_ACTIVITY_
Search the data for the string "profile" and extract every line where it appears.

_EXERCISE MATERIALS_
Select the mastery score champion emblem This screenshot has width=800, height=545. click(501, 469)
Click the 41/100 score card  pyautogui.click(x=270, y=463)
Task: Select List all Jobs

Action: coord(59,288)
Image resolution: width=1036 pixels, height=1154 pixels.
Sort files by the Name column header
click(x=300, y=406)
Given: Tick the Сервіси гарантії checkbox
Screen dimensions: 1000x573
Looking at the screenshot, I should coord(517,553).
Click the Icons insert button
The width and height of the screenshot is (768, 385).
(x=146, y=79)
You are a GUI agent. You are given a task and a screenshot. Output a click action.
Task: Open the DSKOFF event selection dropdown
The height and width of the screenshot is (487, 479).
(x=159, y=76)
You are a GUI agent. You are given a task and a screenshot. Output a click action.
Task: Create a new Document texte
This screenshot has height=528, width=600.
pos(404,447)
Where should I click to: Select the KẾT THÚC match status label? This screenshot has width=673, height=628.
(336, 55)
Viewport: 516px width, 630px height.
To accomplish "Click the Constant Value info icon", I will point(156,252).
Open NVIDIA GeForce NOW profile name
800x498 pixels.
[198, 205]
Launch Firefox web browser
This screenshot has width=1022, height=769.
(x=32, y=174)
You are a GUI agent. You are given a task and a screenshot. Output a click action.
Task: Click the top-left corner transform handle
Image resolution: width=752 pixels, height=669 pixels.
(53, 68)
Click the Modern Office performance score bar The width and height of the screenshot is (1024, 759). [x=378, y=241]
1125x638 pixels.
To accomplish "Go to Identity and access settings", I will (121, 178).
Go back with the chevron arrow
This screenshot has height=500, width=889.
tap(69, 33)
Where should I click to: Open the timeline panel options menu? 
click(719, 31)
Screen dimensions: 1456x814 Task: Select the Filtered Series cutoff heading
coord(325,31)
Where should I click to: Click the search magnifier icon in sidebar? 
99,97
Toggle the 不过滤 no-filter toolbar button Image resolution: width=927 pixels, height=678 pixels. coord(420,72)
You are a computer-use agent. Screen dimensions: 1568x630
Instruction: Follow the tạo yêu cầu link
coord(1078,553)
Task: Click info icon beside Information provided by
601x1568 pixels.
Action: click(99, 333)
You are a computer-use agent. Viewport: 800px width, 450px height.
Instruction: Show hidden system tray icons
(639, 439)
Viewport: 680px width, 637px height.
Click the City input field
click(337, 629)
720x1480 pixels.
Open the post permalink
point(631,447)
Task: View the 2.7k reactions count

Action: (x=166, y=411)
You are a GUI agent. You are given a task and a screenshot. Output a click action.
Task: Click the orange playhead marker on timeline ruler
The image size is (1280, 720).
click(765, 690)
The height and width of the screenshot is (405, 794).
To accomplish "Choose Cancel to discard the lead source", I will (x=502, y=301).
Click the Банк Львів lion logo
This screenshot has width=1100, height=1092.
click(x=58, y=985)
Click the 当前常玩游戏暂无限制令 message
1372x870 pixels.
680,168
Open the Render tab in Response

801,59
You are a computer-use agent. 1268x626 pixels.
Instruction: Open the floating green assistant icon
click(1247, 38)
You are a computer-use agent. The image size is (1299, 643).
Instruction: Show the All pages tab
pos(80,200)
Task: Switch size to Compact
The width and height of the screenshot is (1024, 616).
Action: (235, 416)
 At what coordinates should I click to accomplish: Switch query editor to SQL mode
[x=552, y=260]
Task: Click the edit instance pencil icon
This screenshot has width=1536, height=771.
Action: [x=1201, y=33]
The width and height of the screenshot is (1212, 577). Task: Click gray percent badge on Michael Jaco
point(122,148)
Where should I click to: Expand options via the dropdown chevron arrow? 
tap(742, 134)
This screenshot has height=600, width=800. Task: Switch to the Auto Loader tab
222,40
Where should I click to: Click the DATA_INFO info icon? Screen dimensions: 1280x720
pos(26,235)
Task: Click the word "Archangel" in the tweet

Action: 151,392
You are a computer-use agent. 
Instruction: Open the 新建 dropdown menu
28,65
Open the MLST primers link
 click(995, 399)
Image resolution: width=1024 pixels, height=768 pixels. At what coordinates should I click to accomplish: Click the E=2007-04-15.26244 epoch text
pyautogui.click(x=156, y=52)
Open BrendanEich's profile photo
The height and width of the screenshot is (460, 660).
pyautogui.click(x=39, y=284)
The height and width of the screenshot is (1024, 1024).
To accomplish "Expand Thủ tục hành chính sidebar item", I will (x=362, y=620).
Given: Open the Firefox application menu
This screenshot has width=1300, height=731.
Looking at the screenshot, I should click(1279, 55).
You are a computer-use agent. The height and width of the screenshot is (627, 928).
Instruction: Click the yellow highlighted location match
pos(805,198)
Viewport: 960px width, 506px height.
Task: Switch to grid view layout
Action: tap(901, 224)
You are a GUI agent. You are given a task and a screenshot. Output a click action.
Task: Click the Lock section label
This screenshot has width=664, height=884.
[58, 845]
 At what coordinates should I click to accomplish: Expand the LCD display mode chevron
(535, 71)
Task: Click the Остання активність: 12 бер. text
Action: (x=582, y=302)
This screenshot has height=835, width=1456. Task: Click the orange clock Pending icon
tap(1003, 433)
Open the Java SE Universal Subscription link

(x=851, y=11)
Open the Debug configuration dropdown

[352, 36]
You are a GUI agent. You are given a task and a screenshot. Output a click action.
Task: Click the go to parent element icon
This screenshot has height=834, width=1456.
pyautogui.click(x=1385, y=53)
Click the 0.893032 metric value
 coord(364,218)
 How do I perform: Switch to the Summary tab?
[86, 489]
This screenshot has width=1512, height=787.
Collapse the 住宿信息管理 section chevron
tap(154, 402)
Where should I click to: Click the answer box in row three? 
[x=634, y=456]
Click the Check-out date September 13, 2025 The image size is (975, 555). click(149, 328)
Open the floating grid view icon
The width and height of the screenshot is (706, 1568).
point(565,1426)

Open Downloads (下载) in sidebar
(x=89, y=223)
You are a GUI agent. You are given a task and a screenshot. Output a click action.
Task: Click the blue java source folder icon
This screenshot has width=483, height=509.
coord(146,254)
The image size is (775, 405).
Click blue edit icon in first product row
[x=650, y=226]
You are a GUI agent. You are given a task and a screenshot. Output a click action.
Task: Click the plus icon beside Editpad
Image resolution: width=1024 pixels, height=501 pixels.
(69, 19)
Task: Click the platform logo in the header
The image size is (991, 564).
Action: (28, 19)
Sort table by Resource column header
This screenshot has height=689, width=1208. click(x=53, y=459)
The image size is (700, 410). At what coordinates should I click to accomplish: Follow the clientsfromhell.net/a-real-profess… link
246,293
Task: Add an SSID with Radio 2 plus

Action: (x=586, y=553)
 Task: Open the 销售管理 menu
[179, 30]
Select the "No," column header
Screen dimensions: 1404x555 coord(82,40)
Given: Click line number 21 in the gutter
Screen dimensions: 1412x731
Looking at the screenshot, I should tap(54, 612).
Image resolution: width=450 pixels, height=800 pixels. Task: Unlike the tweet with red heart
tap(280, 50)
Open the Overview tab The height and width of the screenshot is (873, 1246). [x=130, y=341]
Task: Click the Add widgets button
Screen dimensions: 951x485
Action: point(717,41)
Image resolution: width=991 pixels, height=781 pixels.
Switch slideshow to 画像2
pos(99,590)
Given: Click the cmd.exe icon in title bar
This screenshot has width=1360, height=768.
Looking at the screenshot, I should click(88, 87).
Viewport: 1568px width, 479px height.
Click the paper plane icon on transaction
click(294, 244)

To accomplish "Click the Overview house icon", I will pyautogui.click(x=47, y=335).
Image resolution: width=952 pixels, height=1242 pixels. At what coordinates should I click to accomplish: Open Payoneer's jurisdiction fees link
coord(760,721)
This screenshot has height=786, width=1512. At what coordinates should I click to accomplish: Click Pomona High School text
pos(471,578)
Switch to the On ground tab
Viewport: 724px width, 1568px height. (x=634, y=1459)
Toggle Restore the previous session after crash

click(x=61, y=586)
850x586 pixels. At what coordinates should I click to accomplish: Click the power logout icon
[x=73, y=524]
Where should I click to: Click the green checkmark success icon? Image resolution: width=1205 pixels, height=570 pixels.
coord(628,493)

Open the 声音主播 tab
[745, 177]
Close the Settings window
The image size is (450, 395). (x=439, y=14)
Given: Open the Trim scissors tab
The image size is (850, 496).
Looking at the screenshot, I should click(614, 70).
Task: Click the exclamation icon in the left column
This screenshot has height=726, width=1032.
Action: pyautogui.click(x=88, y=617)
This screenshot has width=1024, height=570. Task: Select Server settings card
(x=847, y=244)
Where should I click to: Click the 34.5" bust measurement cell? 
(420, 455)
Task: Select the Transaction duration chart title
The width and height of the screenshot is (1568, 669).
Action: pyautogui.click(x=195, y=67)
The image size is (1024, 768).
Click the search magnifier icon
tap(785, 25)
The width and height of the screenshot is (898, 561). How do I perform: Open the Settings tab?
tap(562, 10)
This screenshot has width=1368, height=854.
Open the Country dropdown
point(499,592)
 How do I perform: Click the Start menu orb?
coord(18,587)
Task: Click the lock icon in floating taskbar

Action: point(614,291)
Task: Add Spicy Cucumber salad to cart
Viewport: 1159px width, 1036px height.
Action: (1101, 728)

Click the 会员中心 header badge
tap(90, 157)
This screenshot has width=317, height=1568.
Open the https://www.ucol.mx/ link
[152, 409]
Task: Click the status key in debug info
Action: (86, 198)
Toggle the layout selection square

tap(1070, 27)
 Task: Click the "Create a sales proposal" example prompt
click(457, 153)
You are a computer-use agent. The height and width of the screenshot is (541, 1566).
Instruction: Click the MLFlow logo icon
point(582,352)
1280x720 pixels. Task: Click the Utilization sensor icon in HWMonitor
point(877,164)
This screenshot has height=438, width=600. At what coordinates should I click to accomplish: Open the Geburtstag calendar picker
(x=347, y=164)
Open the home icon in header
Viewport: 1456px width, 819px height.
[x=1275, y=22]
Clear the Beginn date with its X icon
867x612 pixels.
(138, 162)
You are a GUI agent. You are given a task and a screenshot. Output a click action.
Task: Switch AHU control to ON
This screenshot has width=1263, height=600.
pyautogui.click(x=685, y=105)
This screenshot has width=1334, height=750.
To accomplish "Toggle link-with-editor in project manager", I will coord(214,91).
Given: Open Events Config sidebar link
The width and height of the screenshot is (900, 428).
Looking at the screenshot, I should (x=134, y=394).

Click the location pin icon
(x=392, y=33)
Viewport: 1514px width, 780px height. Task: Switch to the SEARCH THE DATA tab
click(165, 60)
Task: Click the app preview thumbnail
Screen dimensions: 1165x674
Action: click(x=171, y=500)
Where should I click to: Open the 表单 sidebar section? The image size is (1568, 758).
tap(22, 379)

_EXERCISE RESULT_
Open NVIDIA GeForce NOW profile name
Open BrendanEich's profile photo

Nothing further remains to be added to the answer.